TASK INPUT: Begin

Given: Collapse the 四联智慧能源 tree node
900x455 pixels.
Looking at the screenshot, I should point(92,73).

TASK INPUT: End
TASK INPUT: Begin

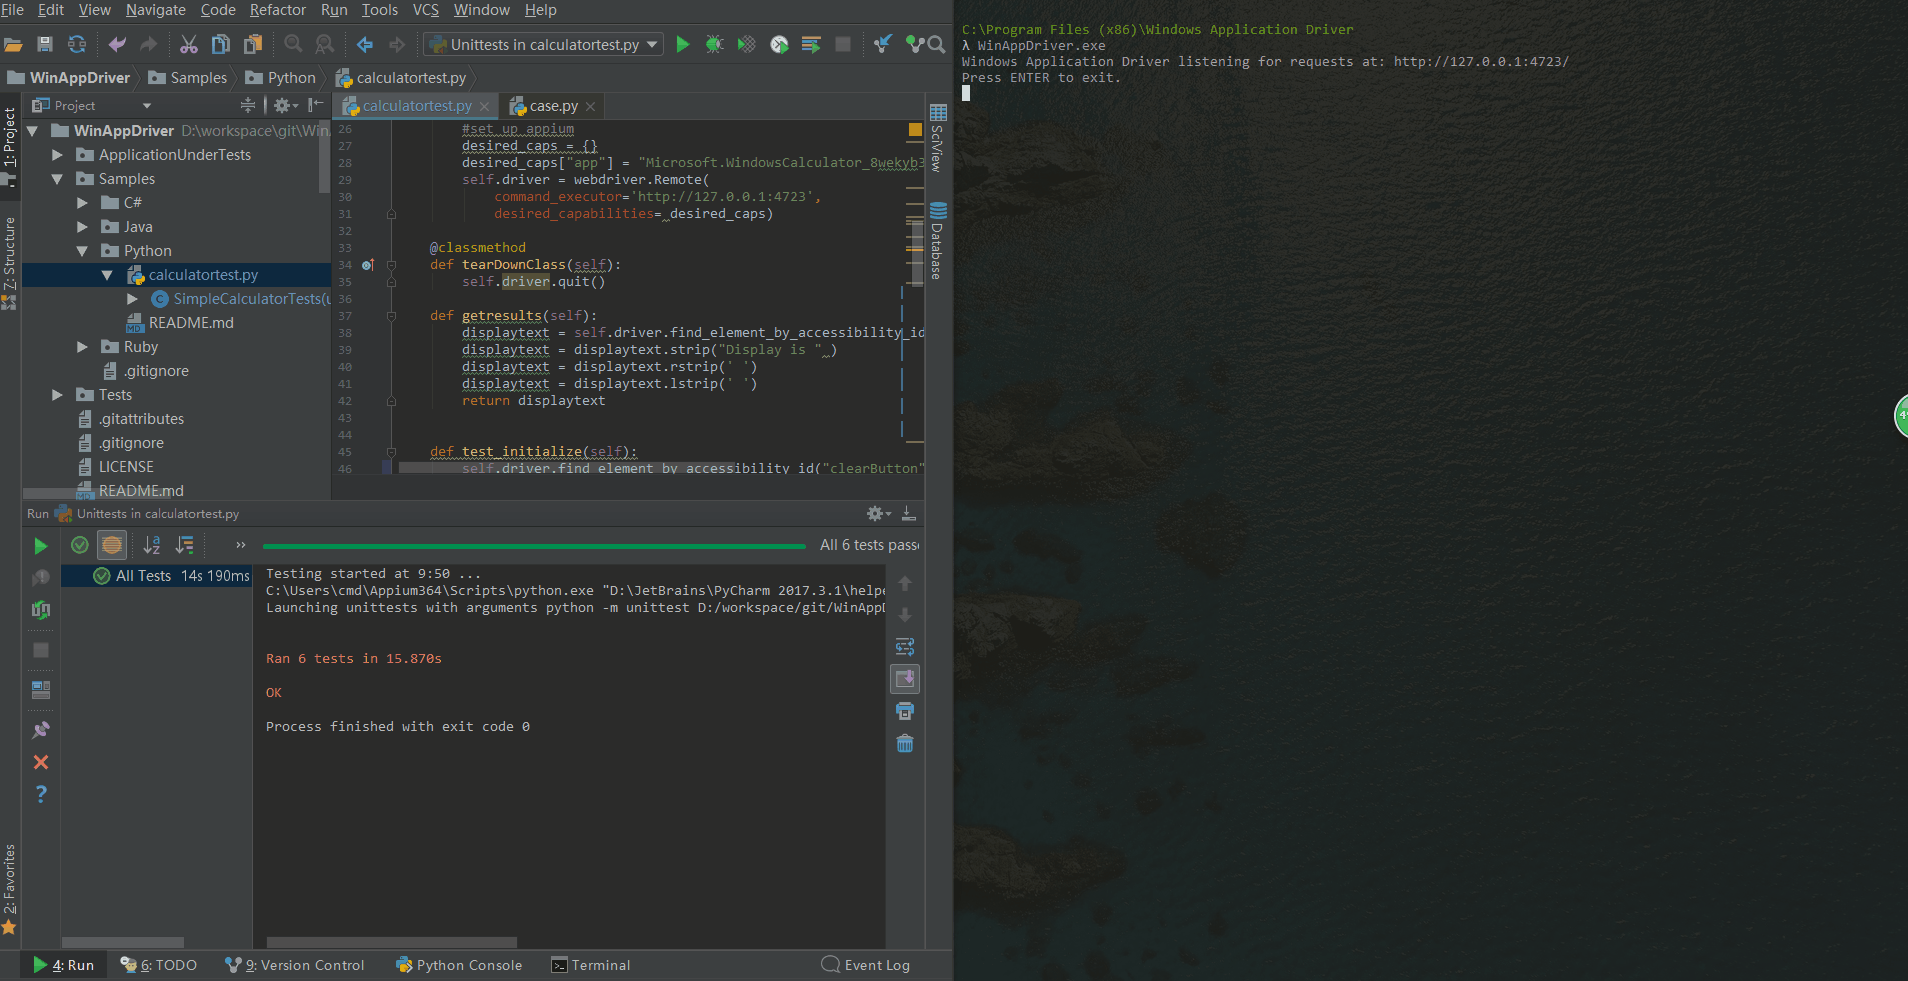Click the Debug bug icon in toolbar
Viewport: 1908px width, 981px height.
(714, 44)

TASK INPUT: End
TASK INPUT: Begin

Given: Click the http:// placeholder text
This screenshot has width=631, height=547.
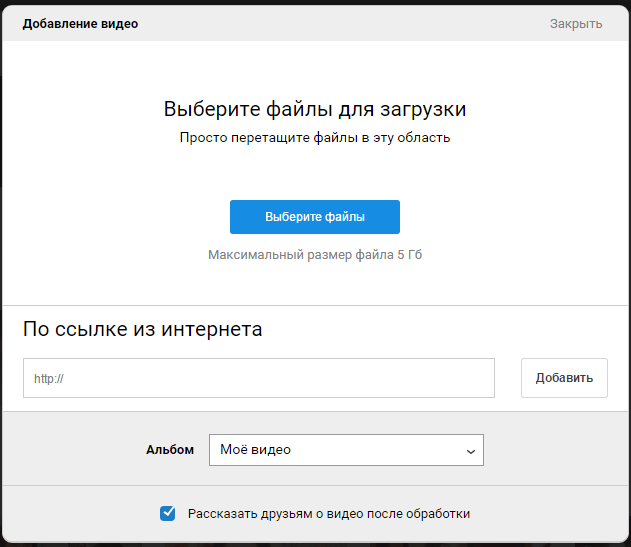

TASK INPUT: End

* _WHAT YOU ARE ASKED TO DO_: Search the entries for the word "Given" and pick out every line that holds it.

* _WRITTEN REPLY_:
Given: Collapse the 四联智慧能源 tree node
Given: Click the http:// placeholder text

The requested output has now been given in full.